Un parasite marin découvert chez des escargots de mer à Saint-Kitts

La biodiversité caribéenne ne se résume pas aux oiseaux aux couleurs éclatantes ou aux poissons tropicaux. Elle inclut aussi une multitude d’organismes microscopiques, tels que les parasites, dont l’étude n’en est pas moins importante d’un point de vue aussi bien écologique qu’économique.

Parmi les nombreux parasites qui peuplent la planète, ceux du genre Nematopsis vivent presque exclusivement en milieu marin et ont généralement un cycle de vie dit complexe : ils ont plusieurs hôtes successifs au cours de leur vie. Alors que la reproduction a lieu chez un crustacé, c’est dans un mollusque que le parasite se développe, sous forme d’oocystes logés dans les tissus.

Jusqu’à présent, ces parasites étaient surtout connus pour infecter des mollusques bivalves comme les huîtres, moules ou coquilles Saint-Jacques, parfois avec de lourdes conséquences pour la pêche. Mais une récente étude dirigée par Nicole Herbert, l’une des toutes premières étudiantes soutenues par l’association lors de sa thèse et l’actuelle Secrétaire Générale de Caribaea Initiative, révèle leur présence chez des gastéropodes nérites, de petits escargots marins aux coquilles colorées vivant sur les rochers du littoral.

 

Du terrain au laboratoire

Nerita versicolor © James St. John – CC BY 2.0

Lors de cette étude, des escargots marins de deux espèces de nérites (Nerita peloronta et Nerita versicolor) ont été collectés sur les côtes de Saint-Kitts. Les animaux ont été disséqués en laboratoire afin d’examiner leurs tissus au microscope, à la recherche de signes d’infection par des Nematopsis. Des analyses histologiques (coupes de tissus colorées) ont permis de visualiser la présence d’oocystes à l’intérieur des cellules de l’hôte.

Les chercheurs ont également extrait l’ADN des tissus infectés afin de confirmer l’identité du parasite grâce à des analyses moléculaires. Pour cela, ils ont conçu de nouveaux outils génétiques (amorces spécifiques) permettant de cibler l’ADN de ces parasites.

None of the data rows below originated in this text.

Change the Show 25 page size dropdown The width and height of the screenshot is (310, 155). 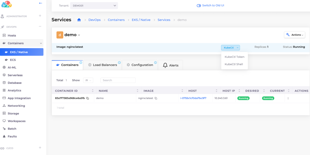tap(88, 80)
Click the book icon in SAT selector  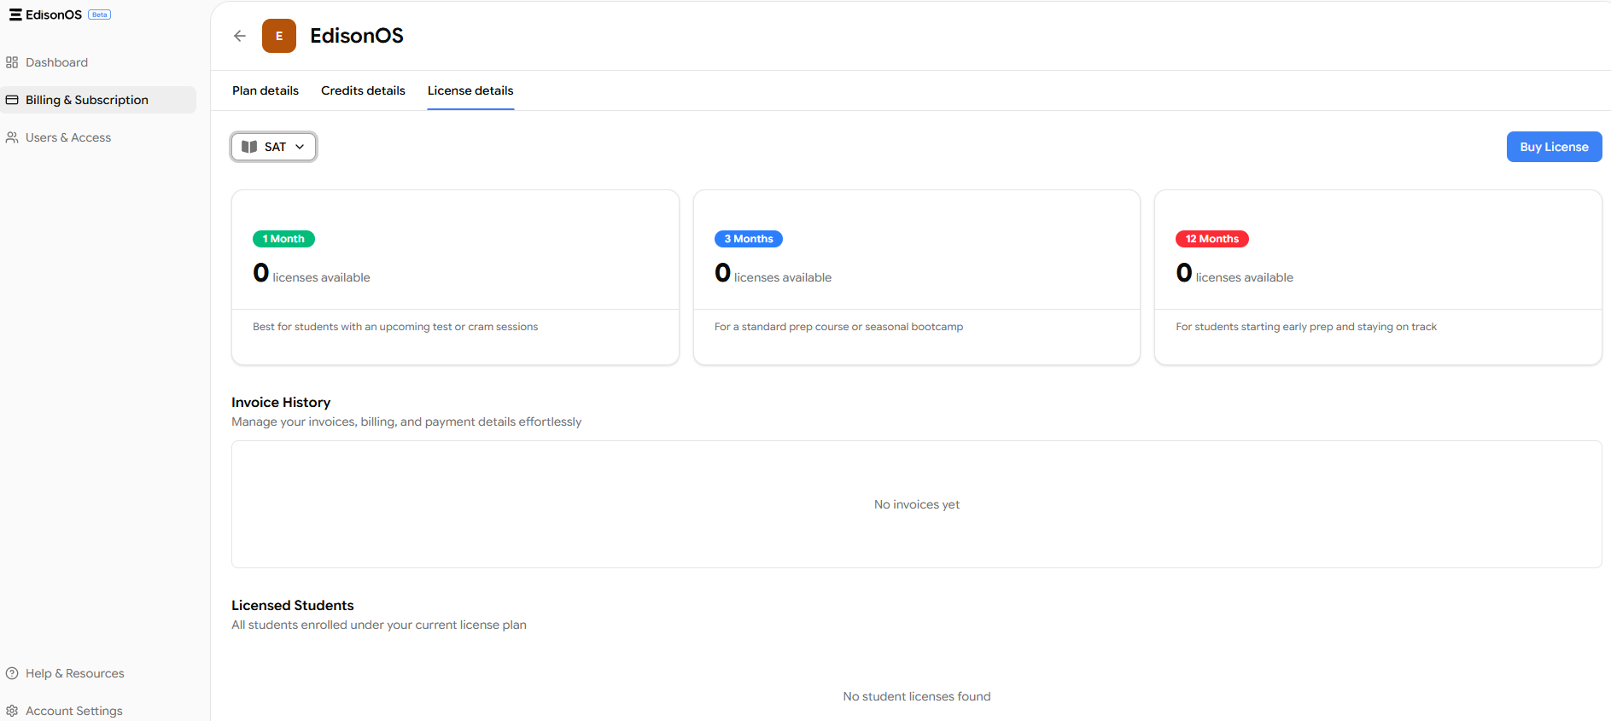click(x=249, y=147)
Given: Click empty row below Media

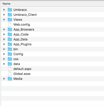Looking at the screenshot, I should coord(52,84).
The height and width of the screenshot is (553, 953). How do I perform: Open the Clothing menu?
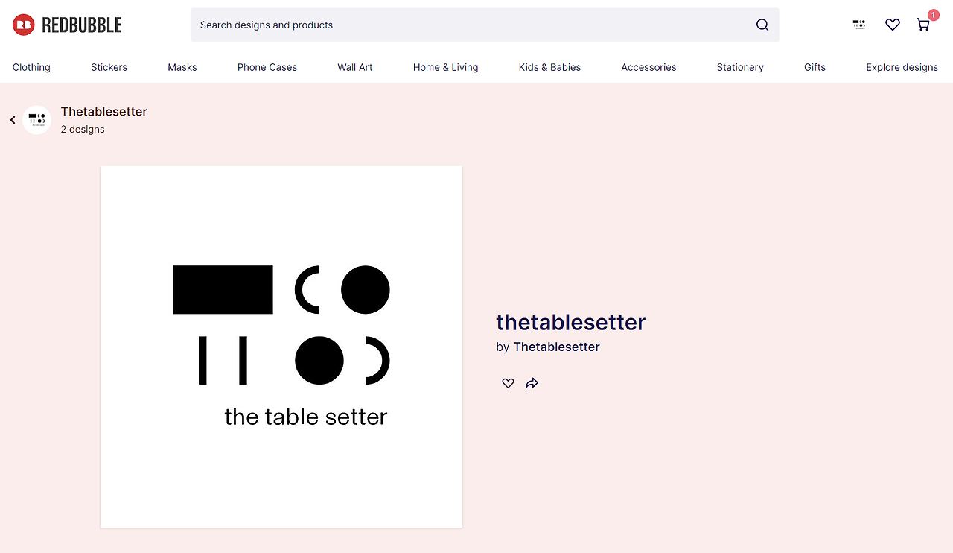(31, 67)
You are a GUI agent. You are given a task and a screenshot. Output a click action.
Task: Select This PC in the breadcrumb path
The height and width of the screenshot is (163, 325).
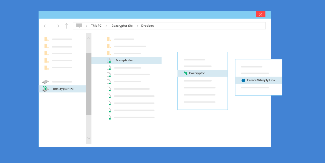96,26
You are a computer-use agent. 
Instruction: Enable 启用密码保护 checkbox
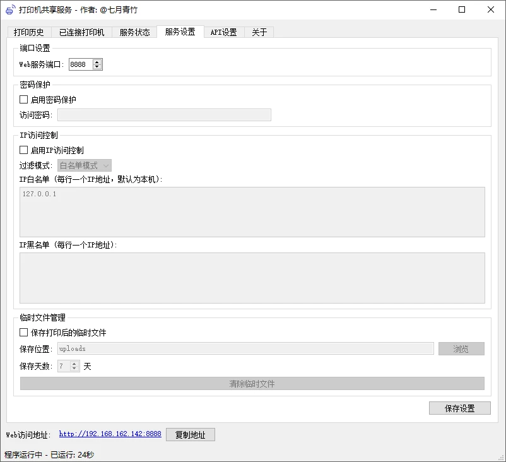(23, 99)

Enfin, les séquences obtenues ont été comparées à celles d’autres Nematopsis trouvés chez des coquilles Saint-Jacques en Argentine, en Écosse et en Floride, ce qui a permis de préciser leur position dans l’arbre phylogénétique du groupe.

 

Un hôte inattendu

En examinant les 127 nérites collectées des deux espèces, les chercheurs ont découvert que 78.6% des individus de l’espèce N. peloronta, et 100 % de ceux de l’espèce N. versicolor étaient porteurs de Nematopsis. D’autres escargots marins collectés au même endroit, appartenant à quatre espèces différentes, étaient quant à eux indemnes. Ce résultat suggère que les nérites représentent peut-être une exception parmi les gastéropodes, constituant le seul groupe d’escargots marins capable d’héberger ce parasite généralement associé aux bivalves.

 

Un impact écologique et économique

Si les nérites ne représentent pas une ressource pour les pêcheries caribéennes, ils jouent néanmoins un rôle dans le fonctionnement des écosystèmes tropicaux. De plus, leur infection par Nematopsis montre que ces parasites sont susceptibles d’adopter des hôtes jusque-là non connus, ce qui soulève la question de leur présence chez d’autres mollusques de la région, en particulier chez des espèces comme le lambi (Strombus gigas) ou le burgot (Cittarium pica), qui ont une importance économique majeure. De plus, de nombreux Nematopsis ont pour hôte définitif des crustacés d’intérêt économique. Identifier quelle espèce de crustacé sert d’hôte définitif à Saint-Kitts sera donc une étape clé pour mieux comprendre le cycle de vie du parasite et son impact aussi bien économique qu’écologique.

 

Référence

Herbert, N.A.M., Kristmundsson, Á., Vazquez, N., Hoag, K. & Freeman, M.A. (2025). Nematopsis Schneider, 1892 in Nerite gastropods from Saint Kitts, with a phylogenetic study of the genus, and placement within the phylum Apicomplexa Levine, 1970. Journal of Eukaryotic Microbiology 72:e70023.